_Source:_
* * * * *
- Born: 1984 (age 41–42) Cornwall, England
- Education: University of Cambridge
- Scientific career
- Fields: Physics (astrophysics)
- Workplaces: University of Oxford

= Jamie Farnes =

English astrophysicist (born 1984)

Jamie S. Farnes (born 1984) is a British cosmologist, astrophysicist and radio astronomer based at the University of Oxford. He studies dark energy, dark matter, cosmic magnetic fields and the large-scale structure of the universe. In 2018, it was announced by Oxford that Farnes may have simultaneously solved both the dark energy and dark matter problems, using a new negative mass dark fluid toy model that "brings balance to the universe".

In 2019, the Farnes Universe was listed as one of the top 10 dark matter candidates.

== Education ==
Farnes was born in Cornwall, England, UK. He attended Saltash Community School, studied at Royal Holloway graduating with a BSc with first class honours in theoretical physics (2008), followed by a PhD in astrophysics from the Cavendish Laboratory at the University of Cambridge (2012). Farnes was also a member of the Kavli Institute for Cosmology and studied at Trinity Hall College where Stephen Hawking had previously completed his PhD.
* * * * *
_Record set:_
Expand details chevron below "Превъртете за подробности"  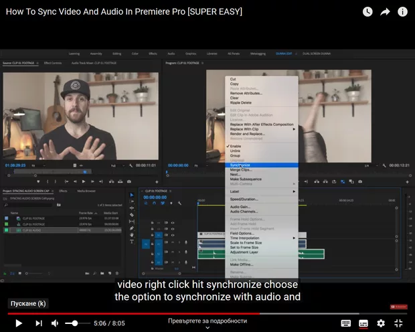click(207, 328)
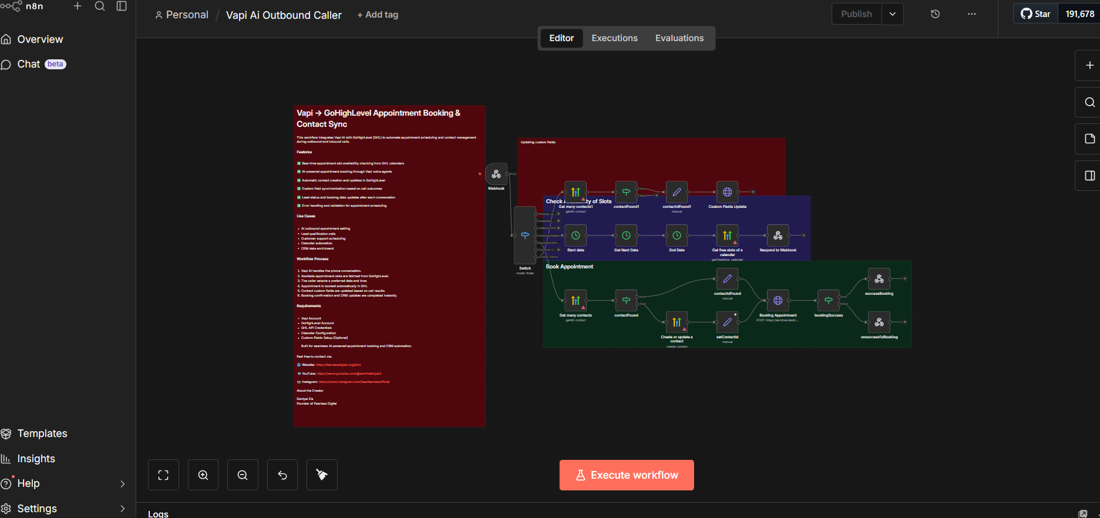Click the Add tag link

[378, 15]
* * * * *
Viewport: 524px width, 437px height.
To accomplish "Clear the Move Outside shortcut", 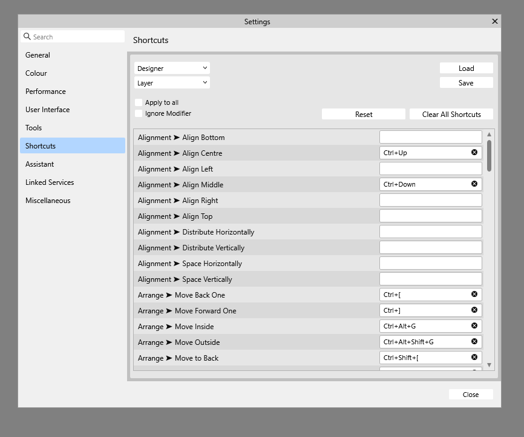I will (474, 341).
* * * * *
_Problems to work on:_
A. Answer these questions from the Jamie Farnes biography, giving each answer on its own line with the same marker:
(i) Which school did Farnes attend before university?
(ii) In what year was the Farnes Universe listed as one of the top 10 dark matter candidates?
(iii) What kind of model did Oxford's 2018 announcement say Farnes had used?
B. Summarize the Jamie Farnes biography in two sentences.
C. Quote the passage of the Jamie Farnes biography starting at "- Born: 1984" and ending at "astrophysicist (born 1984)".

_In response:_
A.
(i) Saltash Community School
(ii) 2019
(iii) A new negative mass dark fluid toy model

B. Jamie S. Farnes, born in Cornwall in 1984, is a British cosmologist, astrophysicist and radio astronomer at the University of Oxford who studies dark energy, dark matter, cosmic magnetic fields and the large-scale structure of the universe. In 2018 Oxford announced that his negative mass dark fluid toy model may have simultaneously solved both the dark energy and dark matter problems, and he holds a BSc in theoretical physics from Royal Holloway (2008) and a PhD in astrophysics from the University of Cambridge (2012).

C.
- Born: 1984 (age 41–42) Cornwall, England
- Education: University of Cambridge
- Scientific career
- Fields: Physics (astrophysics)
- Workplaces: University of Oxford

= Jamie Farnes =

English astrophysicist (born 1984)